## Data shown
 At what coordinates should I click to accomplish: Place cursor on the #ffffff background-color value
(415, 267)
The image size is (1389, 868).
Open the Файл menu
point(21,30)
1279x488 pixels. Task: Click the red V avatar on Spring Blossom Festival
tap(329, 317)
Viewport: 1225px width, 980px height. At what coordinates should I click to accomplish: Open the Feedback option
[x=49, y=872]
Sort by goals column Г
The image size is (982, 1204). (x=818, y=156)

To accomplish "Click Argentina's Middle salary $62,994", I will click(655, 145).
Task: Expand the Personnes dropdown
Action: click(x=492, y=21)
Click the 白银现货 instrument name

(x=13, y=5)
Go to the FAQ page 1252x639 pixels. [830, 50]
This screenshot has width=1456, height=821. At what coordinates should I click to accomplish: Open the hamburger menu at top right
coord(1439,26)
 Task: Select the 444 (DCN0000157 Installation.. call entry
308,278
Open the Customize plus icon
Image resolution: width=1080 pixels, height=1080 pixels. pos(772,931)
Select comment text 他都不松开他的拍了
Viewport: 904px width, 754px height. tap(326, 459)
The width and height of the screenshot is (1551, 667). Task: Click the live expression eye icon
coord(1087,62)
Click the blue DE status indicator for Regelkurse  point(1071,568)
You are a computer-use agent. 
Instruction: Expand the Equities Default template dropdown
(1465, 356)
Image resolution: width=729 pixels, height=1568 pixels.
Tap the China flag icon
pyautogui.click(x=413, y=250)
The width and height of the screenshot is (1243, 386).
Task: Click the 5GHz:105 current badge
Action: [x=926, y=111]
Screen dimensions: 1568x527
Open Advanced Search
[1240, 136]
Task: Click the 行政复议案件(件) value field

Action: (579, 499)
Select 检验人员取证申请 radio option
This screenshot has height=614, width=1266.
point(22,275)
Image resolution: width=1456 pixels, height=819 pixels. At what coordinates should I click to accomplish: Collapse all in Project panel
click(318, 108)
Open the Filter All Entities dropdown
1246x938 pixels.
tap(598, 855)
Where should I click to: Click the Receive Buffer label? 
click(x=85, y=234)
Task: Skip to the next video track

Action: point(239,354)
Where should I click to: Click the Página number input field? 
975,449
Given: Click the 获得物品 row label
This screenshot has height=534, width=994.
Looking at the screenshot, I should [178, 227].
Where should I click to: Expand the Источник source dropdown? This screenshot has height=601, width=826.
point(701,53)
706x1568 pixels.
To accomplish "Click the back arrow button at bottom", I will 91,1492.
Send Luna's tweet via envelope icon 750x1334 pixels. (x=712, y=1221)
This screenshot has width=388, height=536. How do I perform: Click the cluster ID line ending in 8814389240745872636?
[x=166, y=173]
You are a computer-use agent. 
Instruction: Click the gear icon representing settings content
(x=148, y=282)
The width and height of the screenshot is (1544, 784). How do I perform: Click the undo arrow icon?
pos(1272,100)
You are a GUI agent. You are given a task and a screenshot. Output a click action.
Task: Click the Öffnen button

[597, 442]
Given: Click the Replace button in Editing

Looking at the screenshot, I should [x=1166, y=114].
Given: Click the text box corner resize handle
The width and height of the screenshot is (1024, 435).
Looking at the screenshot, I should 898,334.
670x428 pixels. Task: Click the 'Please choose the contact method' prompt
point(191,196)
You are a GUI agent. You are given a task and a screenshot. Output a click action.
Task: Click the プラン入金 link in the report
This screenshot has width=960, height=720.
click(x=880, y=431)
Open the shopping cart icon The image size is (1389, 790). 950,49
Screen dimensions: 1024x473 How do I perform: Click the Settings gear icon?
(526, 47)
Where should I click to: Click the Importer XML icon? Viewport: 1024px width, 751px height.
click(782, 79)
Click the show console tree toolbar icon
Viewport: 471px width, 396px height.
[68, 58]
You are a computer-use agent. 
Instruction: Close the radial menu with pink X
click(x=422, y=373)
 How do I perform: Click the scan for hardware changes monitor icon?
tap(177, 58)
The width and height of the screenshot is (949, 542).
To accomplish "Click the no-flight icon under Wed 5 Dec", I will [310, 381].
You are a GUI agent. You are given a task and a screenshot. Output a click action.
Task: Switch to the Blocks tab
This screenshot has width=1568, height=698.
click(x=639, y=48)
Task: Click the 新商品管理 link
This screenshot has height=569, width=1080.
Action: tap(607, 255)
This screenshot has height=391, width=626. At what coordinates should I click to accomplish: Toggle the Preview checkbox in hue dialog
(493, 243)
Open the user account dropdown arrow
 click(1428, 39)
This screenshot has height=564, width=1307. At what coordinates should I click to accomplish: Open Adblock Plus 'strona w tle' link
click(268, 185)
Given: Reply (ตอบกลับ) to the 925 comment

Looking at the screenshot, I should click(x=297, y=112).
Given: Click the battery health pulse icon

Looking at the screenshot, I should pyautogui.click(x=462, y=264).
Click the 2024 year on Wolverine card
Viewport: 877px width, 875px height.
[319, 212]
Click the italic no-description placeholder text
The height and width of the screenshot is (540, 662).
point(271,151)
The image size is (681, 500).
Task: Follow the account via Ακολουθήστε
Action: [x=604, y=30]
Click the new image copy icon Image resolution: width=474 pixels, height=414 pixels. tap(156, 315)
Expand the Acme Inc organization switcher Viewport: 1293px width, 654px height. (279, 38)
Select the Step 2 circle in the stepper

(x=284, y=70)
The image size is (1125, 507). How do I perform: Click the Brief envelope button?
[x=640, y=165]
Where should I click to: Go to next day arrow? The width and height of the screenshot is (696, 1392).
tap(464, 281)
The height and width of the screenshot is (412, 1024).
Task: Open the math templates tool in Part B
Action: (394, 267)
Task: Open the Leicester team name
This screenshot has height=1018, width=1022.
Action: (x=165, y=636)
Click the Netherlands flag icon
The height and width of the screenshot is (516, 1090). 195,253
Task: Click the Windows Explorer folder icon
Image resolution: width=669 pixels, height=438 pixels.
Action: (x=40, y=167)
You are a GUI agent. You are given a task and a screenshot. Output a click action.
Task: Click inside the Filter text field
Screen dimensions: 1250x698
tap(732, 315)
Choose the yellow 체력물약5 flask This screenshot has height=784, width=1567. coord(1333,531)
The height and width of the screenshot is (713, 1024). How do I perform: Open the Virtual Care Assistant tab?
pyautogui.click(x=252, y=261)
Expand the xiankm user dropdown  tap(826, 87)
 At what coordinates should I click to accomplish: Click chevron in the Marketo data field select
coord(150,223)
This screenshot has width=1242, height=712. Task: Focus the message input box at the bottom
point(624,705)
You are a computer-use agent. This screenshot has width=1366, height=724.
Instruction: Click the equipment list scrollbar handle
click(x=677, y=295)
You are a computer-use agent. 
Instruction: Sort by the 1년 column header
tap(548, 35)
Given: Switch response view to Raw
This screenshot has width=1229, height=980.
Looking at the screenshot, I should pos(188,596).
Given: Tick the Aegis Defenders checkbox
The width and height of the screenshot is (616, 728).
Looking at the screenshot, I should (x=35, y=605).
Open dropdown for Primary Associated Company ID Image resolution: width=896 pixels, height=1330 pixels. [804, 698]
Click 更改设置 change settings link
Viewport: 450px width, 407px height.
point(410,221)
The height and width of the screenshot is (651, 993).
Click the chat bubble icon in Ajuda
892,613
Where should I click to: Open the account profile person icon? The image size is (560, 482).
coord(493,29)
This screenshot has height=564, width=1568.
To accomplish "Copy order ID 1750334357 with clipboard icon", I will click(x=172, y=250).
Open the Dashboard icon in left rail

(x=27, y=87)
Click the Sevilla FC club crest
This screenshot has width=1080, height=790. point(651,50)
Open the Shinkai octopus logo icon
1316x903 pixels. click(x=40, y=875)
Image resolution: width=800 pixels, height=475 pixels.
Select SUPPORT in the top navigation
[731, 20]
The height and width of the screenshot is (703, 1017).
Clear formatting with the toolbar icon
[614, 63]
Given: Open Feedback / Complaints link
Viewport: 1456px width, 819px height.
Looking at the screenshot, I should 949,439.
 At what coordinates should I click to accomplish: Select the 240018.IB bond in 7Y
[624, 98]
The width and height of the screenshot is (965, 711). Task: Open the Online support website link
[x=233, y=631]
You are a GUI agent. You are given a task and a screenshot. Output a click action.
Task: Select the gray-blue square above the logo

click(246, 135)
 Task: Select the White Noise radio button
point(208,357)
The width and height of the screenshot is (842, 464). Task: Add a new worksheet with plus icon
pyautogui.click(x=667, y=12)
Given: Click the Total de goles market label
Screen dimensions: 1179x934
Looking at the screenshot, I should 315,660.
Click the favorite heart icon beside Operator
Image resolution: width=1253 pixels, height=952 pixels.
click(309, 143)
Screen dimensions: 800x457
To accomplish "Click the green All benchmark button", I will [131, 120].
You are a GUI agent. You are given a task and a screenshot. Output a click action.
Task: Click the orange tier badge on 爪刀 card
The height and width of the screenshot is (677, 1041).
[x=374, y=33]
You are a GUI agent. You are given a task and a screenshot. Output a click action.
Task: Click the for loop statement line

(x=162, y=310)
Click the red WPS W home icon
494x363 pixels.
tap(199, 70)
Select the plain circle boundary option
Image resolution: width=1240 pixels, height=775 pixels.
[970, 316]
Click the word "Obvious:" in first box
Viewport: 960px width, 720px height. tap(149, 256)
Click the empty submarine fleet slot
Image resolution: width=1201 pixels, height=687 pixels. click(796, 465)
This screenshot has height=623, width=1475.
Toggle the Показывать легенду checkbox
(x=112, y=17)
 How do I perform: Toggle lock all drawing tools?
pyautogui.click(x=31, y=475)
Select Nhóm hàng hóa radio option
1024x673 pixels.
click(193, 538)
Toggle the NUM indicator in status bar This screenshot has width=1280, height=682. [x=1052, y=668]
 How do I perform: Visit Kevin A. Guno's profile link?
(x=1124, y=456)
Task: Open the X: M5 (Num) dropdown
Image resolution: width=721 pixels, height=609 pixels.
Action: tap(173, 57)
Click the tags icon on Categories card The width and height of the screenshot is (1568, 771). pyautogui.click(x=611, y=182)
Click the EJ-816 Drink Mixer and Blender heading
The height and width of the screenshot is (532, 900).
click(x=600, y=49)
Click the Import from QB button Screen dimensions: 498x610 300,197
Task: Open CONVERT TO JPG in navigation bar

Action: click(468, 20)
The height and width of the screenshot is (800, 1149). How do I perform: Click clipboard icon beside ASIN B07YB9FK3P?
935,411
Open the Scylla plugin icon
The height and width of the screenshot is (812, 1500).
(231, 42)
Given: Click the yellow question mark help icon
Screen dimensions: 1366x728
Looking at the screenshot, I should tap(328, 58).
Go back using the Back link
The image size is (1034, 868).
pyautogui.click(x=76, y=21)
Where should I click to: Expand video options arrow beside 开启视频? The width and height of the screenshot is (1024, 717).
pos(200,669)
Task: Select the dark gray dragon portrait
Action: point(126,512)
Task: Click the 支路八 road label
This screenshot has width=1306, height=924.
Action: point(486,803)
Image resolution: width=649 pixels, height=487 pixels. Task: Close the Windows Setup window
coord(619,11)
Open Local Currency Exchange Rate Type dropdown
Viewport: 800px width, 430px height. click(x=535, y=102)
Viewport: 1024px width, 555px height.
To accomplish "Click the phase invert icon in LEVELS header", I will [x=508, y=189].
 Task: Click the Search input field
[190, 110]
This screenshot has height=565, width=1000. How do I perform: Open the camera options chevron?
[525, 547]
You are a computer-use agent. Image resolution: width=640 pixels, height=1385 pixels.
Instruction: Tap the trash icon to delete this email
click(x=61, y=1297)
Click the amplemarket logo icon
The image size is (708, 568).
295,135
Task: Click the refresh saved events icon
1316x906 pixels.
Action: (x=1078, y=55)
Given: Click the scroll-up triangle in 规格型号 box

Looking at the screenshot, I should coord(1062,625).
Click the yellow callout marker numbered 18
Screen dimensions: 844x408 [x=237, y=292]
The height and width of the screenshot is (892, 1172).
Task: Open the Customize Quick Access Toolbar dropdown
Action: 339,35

## Problem
The expected answer is an exact copy of the lines above, beginning at the line with "This screenshot has width=1306, height=924." and ending at the line with "You are a computer-use agent. Image", with both ends in.

## Response to this exercise
This screenshot has width=1306, height=924.
Action: point(486,803)
Image resolution: width=649 pixels, height=487 pixels. Task: Close the Windows Setup window
coord(619,11)
Open Local Currency Exchange Rate Type dropdown
Viewport: 800px width, 430px height. click(x=535, y=102)
Viewport: 1024px width, 555px height.
To accomplish "Click the phase invert icon in LEVELS header", I will [x=508, y=189].
 Task: Click the Search input field
[190, 110]
This screenshot has height=565, width=1000. How do I perform: Open the camera options chevron?
[525, 547]
You are a computer-use agent. Image resolution: width=640 pixels, height=1385 pixels.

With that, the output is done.